● Given problem A: In the Rails scaling post, how far apart are the articles in the series scheduled to be posted?
● Given problem B: Write the next part of the Rails scaling post, picking up after its final line.

● Excerpt provided:

· · · · · · ·

The adventures of scaling, Stage 4 April 3rd
What is this series about?
While a couple of high-traffic sites are being powered by Rails and while the Rails book has a handful of instructions to scale your application, it was apparent for us that you’re on your own at a certain point. This series of articles is meant to serve more as a case study as opposed to a generic “How To Scale Your Rails Application” piece of writing, which may or may not be possible to write. I’m outlining what we did to improve our applications’ performance, your mileage may obviously vary.
Our journey is broken up into 4 separate articles, each containing what a certain milestone in scaling the eins.de codebase was about. The articles are scheduled for posting a week apart from the previous.
Stage 4 is the last part of the scaling series containing last polishing steps, a summary of what helped and what didn’t, as well as a look at future optimization plans.See also:
- The adventures of scaling, Stage 1
- Questions and answers for Stage 1
- The adventures of scaling, Stage 2
- The adventures of scaling, Stage 3
(Click the link for the steps taken in stage 4.)

· · · · · · ·

● Source excerpt:
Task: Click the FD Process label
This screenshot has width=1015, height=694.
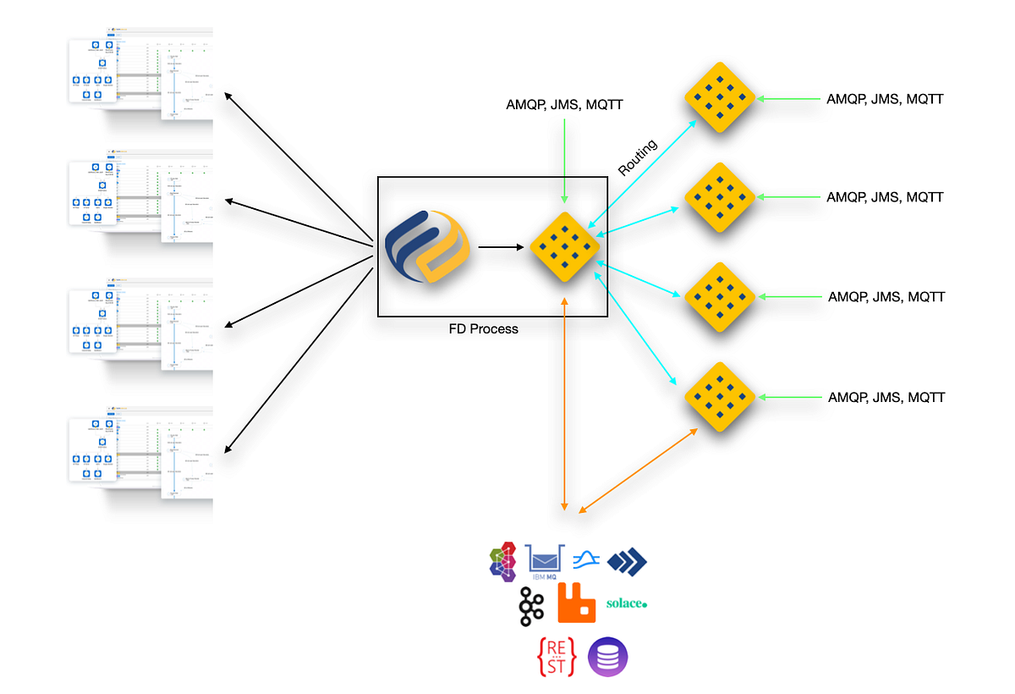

· · · · · · ·

● Written reply A: A week apart.

● Written reply B:
Stage IV, Fast and stable
A lot had happened between November 2005 and March 2006. A lot of optimizations have been put in place, a few workarounds had to be setup (like the dispatcher monitoring mentioned in the last stage). But finally, over a period of a few weeks, the site had proven stable and fairly quick. Plus, we’ve been able to implement a few feature requests coming in from both users and community operators.
In February, a few small tweaks helped to further polish the finish of the site and its performance.
First, we’ve been getting rid of the Ajaxy live-previews when writing personal messages and forum posts etc. While it wasn’t clearly a performance hog, it made sense to remove it in favour of an on-demand replacement to lighten the load of the site even further. Oh, and the AOL browser tends to crash with the prototype observers.
Additionally, lighttpd got a daemontools treatment. While crashes became rare around versions 1.4.8 and later, it’s still better to have something supervise a process of this importance. If lighty dies, the site dies. So better watch it.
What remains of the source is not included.